5. How can the averaging that underlies a continuum basin-scale model be
improved to account for underlying spatially correlated properties? The
subsurface environment is highly heterogeneous, meaning that the physical
properties of rocks change greatly from one point to another over fine-scales.
Again, these fine scales cannot be resolved by the fastest supercomputers, and some
upscaling is required.
6. How do we reliably model changes in mechanical properties of rocks due to
chemical interactions between the injected fluid and rock mass, and how do we
incorporate such transient rock property models in accurate geo-mechanical
models for fracture initiation and propagation? Compaction of the reservoir rock
and the overlying cap rock seal integrity are key issues in the sequestration of CO2.
7. Can we design more efficient computational algorithms for solving the model
equations, so as to take full advantage of modern supercomputer technology?

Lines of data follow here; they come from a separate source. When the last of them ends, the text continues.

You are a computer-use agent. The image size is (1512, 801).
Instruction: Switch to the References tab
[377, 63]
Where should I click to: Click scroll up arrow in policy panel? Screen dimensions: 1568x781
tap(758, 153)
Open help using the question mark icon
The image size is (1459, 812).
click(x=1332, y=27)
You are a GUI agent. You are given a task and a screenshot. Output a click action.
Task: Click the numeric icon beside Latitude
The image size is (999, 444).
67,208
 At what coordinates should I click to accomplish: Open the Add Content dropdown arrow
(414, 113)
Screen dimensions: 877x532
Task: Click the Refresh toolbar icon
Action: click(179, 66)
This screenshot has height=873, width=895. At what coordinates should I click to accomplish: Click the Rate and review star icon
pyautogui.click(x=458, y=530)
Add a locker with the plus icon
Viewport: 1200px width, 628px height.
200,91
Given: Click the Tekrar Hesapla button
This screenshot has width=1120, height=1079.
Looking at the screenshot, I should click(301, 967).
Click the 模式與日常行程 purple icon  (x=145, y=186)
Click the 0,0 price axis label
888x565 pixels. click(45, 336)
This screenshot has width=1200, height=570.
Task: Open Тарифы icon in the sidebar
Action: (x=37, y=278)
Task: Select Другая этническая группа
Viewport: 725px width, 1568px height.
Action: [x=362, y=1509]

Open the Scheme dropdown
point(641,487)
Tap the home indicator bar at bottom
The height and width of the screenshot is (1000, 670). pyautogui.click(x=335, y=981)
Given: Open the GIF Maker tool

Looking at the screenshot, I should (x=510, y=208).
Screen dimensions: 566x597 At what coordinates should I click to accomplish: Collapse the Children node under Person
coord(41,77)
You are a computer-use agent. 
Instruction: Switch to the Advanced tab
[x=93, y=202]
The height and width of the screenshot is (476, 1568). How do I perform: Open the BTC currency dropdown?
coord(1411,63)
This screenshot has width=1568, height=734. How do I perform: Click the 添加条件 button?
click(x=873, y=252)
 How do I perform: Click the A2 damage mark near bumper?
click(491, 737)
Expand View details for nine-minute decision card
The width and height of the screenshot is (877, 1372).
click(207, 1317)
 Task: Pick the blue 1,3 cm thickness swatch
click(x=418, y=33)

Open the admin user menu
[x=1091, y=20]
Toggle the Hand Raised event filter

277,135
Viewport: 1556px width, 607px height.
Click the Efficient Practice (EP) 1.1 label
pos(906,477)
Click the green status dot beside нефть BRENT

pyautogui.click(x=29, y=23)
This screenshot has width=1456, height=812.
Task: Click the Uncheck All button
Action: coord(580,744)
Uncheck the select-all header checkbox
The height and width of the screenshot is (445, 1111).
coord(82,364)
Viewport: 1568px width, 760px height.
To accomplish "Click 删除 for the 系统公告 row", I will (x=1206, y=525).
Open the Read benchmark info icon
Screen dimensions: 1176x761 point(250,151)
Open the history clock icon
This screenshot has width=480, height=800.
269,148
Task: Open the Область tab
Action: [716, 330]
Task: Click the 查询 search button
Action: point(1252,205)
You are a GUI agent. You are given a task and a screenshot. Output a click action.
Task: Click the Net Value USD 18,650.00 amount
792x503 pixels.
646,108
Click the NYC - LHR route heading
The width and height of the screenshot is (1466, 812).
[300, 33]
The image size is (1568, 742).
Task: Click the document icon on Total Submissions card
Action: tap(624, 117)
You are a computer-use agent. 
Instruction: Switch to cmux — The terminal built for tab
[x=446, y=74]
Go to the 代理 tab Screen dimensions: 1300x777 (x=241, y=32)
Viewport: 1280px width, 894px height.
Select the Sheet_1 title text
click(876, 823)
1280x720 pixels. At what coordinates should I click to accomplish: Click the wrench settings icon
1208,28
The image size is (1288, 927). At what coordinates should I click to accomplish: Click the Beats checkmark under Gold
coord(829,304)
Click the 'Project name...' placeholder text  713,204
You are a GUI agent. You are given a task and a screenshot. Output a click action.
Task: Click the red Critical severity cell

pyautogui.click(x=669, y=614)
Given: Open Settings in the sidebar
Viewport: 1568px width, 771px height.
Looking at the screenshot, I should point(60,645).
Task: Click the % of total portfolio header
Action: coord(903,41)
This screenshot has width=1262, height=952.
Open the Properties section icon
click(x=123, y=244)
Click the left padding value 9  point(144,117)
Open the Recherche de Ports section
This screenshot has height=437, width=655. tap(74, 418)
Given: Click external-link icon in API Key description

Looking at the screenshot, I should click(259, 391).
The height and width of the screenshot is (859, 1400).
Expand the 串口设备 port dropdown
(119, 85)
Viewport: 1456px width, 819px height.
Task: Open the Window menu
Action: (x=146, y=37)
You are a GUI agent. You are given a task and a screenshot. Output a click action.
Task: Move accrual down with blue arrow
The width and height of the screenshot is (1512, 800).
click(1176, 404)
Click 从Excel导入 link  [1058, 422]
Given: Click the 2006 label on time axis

Modern computers achieve high rates of computational power by working in
parallel. New algorithms are needed to coordinate the computations of thousands of
small processor nodes to keep each productively employed at all times during the
simulation.
8. How do we assimilate seismic and other measured data into high-resolution
models for simulating CO2 storage? During a CO2 injection process, data will be
continually collected. It must be compared to simulation predictions to refine and
improve the underlying model so it is both consistent with measured data and a
more reliable predictive tool.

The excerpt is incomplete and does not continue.